## Page text
On May 15, 2026, gunmen wearing military uniforms stormed three schools, Baptist Nursery and Primary School in Yawota, Community Grammar School and L.A. Primary School in Esiele, in the Oriire Local Government Area of Oyo State. They killed at least one teacher and abducted dozens of pupils and staff, including the school principal, Mrs Rachael Alamu. More than a month later, as of Governor Seyi Makinde’s Newsletter No. 140 on June 12, the victims remained held within the Old Oyo National Park, 27 days into their ordeal at the time of that update. The Oyo State Police Command has had to repeatedly debunk false social media claims of their release, claims that briefly circulated with such force that even a Special Adviser to President Bola Tinubu shared one before it was retracted. Meanwhile, in Ogun State, security operatives have traced a separate rising wave of kidnappings to a Fulani settlement on the Ijebu-Ode/Ibadan Road axis. According to ACLED, the Africa-focused conflict data organisation, this represents a significant and concerning geographical shift, Oyo State, in Nigeria’s southwest, has not traditionally been associated with the large-scale kidnappings long endemic to the northeast and northwest.
Nigeria’s kidnapping crisis has stopped asking for permission to cross regional lines. It has simply crossed them.

## Material shown
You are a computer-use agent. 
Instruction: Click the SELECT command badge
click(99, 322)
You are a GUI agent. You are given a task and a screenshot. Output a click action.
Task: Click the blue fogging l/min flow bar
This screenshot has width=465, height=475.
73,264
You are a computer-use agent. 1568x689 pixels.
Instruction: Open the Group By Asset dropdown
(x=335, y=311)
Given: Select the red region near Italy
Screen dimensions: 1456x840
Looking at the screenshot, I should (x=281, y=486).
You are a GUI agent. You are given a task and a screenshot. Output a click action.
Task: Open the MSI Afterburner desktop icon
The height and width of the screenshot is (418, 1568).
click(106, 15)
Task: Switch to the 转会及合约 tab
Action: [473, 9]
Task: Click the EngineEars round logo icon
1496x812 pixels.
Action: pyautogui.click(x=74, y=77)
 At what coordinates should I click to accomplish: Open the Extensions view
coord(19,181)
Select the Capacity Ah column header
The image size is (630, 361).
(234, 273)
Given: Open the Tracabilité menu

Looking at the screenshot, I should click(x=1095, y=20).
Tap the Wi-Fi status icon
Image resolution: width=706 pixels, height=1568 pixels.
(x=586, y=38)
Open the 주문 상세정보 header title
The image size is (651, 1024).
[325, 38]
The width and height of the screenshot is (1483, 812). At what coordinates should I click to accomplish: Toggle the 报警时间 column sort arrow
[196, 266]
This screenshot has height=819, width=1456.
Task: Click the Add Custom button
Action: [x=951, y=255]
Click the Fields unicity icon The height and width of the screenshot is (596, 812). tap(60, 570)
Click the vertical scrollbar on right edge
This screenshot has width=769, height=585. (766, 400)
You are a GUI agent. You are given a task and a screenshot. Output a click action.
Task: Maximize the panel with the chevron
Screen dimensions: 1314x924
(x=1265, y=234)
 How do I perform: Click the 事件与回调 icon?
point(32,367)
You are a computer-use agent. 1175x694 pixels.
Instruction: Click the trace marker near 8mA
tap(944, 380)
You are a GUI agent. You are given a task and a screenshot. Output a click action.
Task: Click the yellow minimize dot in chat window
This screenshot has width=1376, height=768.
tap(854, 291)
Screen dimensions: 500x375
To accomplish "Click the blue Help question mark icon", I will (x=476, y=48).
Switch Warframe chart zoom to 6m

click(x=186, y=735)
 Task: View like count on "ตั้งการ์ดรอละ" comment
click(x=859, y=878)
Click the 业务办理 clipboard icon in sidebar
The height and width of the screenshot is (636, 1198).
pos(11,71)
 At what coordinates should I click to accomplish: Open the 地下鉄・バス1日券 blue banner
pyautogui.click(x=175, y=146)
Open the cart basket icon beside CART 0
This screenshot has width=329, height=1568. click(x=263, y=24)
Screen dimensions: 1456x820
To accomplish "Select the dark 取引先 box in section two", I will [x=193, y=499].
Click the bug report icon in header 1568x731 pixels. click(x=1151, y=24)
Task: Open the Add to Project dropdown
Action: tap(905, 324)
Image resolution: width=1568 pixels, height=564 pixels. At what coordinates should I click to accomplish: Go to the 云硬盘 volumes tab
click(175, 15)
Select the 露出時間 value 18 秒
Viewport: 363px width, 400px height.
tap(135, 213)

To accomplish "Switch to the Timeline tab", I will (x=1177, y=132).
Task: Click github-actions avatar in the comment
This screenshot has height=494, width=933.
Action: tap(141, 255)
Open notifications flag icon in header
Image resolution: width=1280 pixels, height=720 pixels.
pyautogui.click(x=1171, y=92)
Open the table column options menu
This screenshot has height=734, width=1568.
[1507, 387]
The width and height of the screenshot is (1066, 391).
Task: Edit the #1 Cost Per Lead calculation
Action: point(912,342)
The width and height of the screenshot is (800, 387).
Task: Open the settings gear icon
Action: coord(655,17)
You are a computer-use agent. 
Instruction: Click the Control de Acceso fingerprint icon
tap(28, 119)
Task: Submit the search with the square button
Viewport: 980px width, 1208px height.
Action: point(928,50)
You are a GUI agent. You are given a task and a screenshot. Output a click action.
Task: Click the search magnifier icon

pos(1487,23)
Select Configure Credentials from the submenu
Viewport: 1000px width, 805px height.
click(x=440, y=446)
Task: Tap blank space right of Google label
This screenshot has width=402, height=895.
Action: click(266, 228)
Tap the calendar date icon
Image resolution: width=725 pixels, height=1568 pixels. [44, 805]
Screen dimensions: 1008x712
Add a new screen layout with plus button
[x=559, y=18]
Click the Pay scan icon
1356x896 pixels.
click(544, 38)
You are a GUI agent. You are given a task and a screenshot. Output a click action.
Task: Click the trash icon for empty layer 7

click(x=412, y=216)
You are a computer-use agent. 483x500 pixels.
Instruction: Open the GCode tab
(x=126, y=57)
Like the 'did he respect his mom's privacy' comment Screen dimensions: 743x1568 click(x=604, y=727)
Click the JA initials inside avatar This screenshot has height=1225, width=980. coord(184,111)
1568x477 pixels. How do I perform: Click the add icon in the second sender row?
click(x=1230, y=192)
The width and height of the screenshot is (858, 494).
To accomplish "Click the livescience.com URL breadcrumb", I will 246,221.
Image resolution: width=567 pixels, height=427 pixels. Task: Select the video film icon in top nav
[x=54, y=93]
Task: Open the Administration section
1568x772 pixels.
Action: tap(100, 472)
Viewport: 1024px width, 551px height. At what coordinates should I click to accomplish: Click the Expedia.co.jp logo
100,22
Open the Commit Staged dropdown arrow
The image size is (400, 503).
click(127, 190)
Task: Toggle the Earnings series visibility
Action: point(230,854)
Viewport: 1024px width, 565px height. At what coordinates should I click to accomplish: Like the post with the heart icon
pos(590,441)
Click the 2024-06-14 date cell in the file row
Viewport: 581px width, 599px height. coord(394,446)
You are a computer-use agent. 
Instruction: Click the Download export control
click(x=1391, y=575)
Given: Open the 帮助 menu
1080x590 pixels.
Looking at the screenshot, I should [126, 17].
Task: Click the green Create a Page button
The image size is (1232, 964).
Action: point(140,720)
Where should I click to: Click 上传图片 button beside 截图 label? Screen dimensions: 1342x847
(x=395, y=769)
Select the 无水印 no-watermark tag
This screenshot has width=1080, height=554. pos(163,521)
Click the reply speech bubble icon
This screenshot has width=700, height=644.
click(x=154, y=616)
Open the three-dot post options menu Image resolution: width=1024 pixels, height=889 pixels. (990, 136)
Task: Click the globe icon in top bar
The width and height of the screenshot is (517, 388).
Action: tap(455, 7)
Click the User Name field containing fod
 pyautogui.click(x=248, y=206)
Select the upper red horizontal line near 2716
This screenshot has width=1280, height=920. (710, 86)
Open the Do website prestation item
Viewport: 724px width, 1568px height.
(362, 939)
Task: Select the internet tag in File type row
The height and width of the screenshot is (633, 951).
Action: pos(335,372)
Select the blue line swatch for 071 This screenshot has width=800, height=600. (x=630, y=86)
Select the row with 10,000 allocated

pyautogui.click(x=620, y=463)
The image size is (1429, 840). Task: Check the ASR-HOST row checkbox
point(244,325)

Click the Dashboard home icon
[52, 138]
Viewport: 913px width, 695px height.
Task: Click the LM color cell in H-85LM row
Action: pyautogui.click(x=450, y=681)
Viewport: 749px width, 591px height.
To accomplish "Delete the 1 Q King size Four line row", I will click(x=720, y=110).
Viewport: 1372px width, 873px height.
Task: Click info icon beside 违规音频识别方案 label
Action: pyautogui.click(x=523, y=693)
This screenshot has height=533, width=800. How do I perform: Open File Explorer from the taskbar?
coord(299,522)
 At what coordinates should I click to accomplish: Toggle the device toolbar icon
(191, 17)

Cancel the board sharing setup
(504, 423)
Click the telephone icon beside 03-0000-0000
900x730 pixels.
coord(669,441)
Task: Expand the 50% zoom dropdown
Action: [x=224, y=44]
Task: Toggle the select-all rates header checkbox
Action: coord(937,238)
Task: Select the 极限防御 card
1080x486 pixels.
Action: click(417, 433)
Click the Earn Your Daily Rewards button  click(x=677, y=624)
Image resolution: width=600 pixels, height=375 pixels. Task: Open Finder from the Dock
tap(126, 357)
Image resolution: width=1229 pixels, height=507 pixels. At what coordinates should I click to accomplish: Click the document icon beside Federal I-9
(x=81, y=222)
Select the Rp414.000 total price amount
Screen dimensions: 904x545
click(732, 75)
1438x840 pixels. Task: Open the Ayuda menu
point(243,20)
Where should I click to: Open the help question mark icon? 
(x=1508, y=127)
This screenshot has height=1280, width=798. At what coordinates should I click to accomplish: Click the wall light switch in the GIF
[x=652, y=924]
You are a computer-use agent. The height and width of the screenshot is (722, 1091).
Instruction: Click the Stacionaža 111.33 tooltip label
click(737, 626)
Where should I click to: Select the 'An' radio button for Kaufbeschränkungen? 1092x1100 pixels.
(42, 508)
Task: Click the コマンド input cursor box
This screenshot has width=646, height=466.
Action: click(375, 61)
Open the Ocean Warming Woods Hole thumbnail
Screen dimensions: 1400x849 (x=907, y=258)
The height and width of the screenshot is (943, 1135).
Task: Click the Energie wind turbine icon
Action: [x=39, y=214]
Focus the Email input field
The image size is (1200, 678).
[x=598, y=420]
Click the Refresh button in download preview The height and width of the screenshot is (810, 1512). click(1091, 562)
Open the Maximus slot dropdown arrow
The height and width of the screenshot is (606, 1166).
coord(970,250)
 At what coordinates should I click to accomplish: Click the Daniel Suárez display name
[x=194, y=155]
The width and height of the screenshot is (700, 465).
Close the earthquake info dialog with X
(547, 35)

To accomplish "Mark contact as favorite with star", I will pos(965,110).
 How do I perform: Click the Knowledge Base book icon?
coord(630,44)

## Task instructions
According to the text on the Oyo State school kidnappings, where were the victims still being held as of the governor's June 12 newsletter?

## Output for this task
Within the Old Oyo National Park.